Job → Set out the lines below, from the line containing "The height and width of the screenshot is (620, 790)." through the line containing "Action: click(x=190, y=216)", as a numbered list, omitting blank lines.

Material shown →

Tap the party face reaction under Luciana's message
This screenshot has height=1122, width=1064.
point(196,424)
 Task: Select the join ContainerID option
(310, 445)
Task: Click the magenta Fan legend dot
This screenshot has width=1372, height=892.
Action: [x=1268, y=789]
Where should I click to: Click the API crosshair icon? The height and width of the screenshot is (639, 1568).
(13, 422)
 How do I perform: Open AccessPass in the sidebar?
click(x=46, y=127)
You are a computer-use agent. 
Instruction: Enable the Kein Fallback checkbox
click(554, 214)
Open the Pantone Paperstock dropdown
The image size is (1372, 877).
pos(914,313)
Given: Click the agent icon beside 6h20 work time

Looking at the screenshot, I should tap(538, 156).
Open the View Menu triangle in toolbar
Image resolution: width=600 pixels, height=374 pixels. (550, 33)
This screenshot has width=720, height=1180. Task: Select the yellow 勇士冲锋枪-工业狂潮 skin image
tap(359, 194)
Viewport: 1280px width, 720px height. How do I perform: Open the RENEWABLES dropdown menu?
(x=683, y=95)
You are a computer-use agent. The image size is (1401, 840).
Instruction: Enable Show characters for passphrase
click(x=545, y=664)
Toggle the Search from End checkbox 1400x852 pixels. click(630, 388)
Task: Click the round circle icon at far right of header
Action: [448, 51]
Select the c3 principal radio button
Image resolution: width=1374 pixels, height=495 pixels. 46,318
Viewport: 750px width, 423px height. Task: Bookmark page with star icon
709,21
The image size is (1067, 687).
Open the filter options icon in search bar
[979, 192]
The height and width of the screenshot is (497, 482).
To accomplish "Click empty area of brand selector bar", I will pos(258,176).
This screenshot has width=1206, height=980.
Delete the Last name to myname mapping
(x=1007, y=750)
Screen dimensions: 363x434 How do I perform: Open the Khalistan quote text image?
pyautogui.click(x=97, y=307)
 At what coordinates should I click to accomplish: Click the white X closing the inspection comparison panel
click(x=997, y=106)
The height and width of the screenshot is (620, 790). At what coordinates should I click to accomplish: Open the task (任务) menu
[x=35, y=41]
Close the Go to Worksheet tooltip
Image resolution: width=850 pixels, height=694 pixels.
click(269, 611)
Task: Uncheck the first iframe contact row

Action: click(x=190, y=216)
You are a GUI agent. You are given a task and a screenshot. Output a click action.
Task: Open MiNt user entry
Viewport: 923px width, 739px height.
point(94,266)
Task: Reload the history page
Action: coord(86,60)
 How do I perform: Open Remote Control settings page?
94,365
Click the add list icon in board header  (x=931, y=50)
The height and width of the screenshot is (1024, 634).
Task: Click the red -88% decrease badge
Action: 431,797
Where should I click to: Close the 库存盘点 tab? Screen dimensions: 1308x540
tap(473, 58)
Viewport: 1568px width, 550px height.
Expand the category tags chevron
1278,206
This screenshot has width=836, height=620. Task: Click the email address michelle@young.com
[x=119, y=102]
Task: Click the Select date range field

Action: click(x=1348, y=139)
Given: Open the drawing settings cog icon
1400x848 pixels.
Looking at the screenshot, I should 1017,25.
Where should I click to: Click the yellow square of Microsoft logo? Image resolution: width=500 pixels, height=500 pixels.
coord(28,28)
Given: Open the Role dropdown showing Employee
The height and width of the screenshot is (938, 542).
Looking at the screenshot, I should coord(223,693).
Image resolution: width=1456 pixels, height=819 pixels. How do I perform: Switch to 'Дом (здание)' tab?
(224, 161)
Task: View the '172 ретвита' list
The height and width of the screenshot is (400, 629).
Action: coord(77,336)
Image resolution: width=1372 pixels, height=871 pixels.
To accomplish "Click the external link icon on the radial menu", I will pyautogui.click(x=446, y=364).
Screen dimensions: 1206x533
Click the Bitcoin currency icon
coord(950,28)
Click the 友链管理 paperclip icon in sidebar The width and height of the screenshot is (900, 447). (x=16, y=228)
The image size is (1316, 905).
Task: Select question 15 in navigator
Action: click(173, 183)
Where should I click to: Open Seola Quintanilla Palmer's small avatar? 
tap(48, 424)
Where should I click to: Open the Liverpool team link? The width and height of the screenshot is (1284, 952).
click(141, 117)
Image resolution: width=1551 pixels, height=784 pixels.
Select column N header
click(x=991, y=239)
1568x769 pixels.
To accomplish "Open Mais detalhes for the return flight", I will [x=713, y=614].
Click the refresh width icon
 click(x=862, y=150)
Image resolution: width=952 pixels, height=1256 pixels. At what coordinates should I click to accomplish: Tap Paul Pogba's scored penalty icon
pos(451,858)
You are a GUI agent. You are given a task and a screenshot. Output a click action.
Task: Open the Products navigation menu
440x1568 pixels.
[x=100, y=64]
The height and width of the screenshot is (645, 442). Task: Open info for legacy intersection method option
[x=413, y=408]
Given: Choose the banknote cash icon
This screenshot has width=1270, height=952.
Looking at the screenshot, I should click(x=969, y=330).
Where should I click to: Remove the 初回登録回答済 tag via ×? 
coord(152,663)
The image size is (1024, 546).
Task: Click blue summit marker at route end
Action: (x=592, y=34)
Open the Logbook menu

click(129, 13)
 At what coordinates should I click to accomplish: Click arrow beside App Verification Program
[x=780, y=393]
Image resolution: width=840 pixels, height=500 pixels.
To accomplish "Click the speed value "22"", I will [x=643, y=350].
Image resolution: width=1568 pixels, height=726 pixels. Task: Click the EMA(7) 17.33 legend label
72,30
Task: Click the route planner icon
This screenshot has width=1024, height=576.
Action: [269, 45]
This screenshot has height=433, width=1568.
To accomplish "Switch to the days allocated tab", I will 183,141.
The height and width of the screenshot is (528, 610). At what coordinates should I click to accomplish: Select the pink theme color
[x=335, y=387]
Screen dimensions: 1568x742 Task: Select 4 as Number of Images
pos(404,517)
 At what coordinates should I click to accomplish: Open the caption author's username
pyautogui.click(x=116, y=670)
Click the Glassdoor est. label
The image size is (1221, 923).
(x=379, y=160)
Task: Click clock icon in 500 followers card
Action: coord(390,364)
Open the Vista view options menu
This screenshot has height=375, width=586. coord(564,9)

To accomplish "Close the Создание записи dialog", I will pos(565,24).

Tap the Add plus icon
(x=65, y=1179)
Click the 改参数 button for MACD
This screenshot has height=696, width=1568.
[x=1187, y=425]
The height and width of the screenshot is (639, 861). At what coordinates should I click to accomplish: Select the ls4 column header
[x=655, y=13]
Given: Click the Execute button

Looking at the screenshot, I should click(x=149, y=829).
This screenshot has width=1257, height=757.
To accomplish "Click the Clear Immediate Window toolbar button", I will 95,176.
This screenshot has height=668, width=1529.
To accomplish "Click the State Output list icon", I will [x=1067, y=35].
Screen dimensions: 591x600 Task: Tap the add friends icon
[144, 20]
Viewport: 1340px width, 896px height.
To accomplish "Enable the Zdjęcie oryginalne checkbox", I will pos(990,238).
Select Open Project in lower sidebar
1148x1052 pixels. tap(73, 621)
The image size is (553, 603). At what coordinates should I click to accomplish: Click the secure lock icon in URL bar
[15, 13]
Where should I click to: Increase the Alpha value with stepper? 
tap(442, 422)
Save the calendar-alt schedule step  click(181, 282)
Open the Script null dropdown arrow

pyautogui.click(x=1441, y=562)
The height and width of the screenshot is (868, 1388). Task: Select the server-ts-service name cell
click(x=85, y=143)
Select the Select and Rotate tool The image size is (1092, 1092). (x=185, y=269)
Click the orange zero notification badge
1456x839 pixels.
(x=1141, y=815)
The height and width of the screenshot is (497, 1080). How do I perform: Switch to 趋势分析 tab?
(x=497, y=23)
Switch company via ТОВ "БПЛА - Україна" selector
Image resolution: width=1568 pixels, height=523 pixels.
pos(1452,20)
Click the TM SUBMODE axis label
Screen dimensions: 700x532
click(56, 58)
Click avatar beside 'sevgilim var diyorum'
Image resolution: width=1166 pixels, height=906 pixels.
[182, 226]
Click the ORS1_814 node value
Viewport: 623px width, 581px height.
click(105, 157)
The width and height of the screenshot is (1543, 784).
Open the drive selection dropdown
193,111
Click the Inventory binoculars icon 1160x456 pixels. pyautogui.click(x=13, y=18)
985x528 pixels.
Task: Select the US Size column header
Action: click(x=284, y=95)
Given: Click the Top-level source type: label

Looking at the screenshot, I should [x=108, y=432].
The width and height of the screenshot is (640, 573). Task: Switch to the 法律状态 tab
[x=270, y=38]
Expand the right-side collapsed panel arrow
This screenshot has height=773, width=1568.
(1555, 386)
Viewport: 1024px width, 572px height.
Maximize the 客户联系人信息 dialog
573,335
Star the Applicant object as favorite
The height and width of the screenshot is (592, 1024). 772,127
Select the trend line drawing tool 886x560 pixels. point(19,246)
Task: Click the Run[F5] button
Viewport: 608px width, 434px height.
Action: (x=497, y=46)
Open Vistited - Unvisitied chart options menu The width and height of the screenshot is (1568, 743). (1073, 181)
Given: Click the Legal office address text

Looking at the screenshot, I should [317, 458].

Answer to the problem →
1. The height and width of the screenshot is (620, 790). At what coordinates should I click to accomplish: Open the task (任务) menu
2. [x=35, y=41]
3. Close the Go to Worksheet tooltip
4. Image resolution: width=850 pixels, height=694 pixels.
5. click(269, 611)
6. Task: Uncheck the first iframe contact row
7. Action: click(x=190, y=216)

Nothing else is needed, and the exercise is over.